Bruce Bode (Atlanta, GA) discussed the use of insulin pumps for type 2 diabetes. There are, he stated, 5.6 million insulin-treated diabetic individuals in the U.S., of whom 4.5 million have type 2 diabetes. He cited estimates that 31% of type 1 but <5% of type 2 diabetic patients use CSII and that 71% of patients on multiple-dose insulin (MDI) regimens do not inject insulin outside the home, particularly those with type 2 diabetes. The goal of insulin treatment is, however, to duplicate physiology; Bode argued that an insulin pump is better than subcutaneous injections, particularly with the technology so rapidly changing to improve usability. CSII will, Bode stated, deliver better glycemic control and less hypoglycemia than NPH-based basal-bolus treatments, and although this has not been as clearly demonstrated as with analogs, pumps certainly offer an effective approach in reducing blood glucose, which Bode characterized as simple to administer and discrete. The promise of the patch pumps described by Bohanon is to further improve this approach to insulin administration for type 2 diabetes and to be cost effective, with comparable expense to that of current insulin analogs. For subjects requiring large insulin doses, U-500 insulin has been used successfully in pumps (6), although one should be careful of the potential for occlusion of the very concentrated insulin in the tubing. Medicare already reimburses use of current insulin pumps for subjects with A1C above goal, frequent hypoglycemia or hypoglycemia unawareness, the need for a flexible insulin regimen, and C-peptide and insulin autoimmunity requirements.
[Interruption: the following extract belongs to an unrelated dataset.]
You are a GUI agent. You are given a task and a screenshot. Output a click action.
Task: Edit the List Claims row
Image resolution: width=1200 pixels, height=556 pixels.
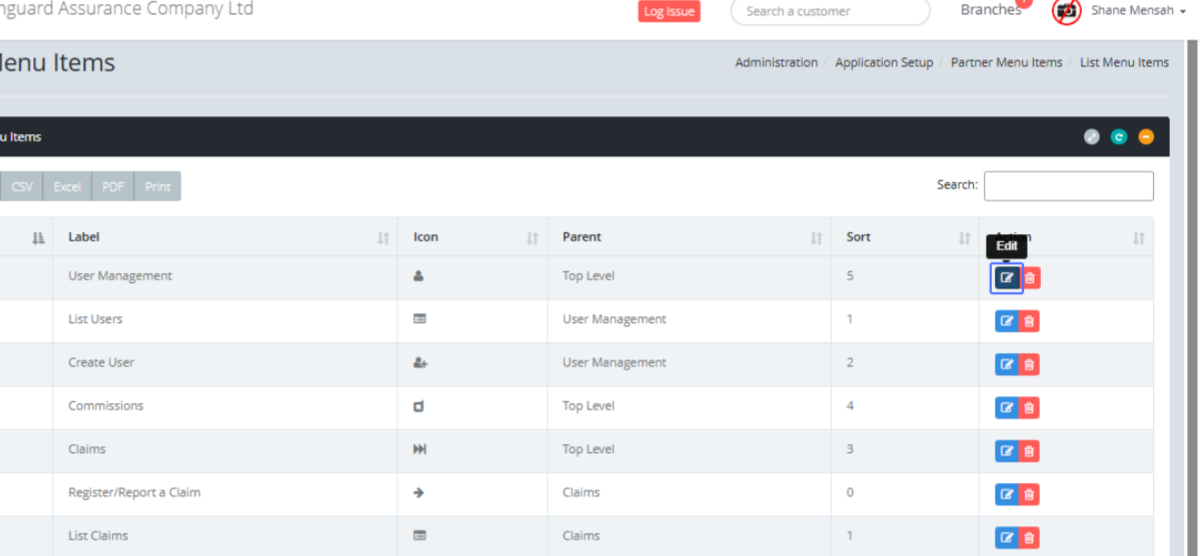tap(1006, 537)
Bode reviewed a number of studies comparing insulin pump with MDI, which are summarized in Table 1 and certainly show feasibility of this approach, although not demonstrating superiority to MDI.
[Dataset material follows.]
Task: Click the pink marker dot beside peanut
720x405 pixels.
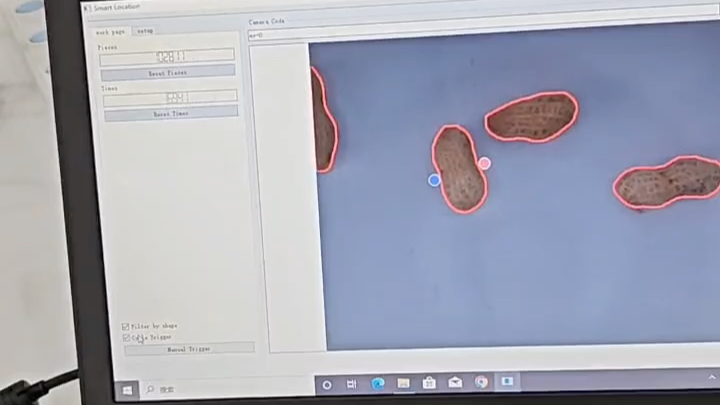Action: pyautogui.click(x=484, y=163)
Bode concluded that insulin pump treatment “clearly improves glucose control with a simple regimen, improves quality of life and satisfaction, and may be the preferred therapy for type 2 [diabetic] patients not at goal.” He suggested that randomized controlled trials of subjects failing to achieve control on MDI were needed to better understand which type 2 diabetic subjects are appropriate candidates for the approach, that ongoing ascertainment of cost-effectiveness will be important, and that the development of simple and easy-to-use pumps will be of great importance in allowing greater use of this technology.
A wide variety of approaches to CGM, pump insulin treatment, and subcutaneous insulin were presented at the meeting. A 16-week pilot study in which Bode participated was presented by Edelman et al. (abstract 428) describing 58 type 2 diabetic patients taken off oral medications other than metformin, placed on CSII beginning with a single basal dose, with 70% remaining on this and 18% controlled with two basal rates. Although not a controlled study, the observation that 57-year-old patients with duration of diabetes 13 years showed a reduction in A1C from 8.4 to 7.2% was of interest. Body weight increased on average by 1.9 kg, but there was no weight gain in those not previously on insulin, perhaps because 44% of them had received a thiazolidinedione. Hypoglycemia occurred in 59% of patients, although there were no severe episodes.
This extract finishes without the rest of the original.